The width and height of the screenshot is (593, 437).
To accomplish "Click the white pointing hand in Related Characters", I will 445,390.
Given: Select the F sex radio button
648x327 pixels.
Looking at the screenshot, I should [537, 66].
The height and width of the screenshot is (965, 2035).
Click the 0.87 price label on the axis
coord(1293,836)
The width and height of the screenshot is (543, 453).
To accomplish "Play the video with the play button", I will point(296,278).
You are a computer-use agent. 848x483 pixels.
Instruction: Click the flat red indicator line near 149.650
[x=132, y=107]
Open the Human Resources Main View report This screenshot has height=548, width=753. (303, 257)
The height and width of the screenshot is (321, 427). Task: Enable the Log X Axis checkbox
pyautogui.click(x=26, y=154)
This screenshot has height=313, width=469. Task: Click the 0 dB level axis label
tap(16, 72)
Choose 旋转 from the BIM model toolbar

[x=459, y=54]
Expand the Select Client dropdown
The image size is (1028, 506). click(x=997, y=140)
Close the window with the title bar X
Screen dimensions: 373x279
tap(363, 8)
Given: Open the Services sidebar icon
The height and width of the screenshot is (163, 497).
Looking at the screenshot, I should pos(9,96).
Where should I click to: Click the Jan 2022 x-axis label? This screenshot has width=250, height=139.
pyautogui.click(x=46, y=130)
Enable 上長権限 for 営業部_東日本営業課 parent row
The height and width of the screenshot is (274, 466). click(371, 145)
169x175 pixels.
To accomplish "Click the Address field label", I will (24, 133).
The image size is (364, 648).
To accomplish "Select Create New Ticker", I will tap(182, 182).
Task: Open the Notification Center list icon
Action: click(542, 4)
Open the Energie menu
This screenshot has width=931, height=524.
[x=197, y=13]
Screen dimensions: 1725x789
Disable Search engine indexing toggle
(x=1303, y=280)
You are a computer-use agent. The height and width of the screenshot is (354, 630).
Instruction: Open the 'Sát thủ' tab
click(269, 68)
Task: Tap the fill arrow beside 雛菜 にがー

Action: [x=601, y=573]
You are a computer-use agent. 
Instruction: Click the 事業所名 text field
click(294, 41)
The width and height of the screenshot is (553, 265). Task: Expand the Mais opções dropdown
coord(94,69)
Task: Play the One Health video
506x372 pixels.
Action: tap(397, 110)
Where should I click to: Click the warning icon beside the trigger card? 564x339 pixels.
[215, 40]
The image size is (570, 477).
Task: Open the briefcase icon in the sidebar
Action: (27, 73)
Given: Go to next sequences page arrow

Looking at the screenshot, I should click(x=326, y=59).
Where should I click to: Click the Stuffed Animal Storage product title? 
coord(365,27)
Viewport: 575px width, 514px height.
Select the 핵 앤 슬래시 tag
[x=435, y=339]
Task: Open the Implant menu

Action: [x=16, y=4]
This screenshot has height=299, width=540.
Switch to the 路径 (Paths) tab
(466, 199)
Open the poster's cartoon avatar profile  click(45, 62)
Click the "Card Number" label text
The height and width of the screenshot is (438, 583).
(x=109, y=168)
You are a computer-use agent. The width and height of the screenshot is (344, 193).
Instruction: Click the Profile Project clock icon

━━━━━━━━

> [EXERCISE INSTRUCTIONS] Compute the number of lines in the entries above that hold the word "video"; the answer must contain nothing else.

> [SOLUTION TO THE PROBLEM] 2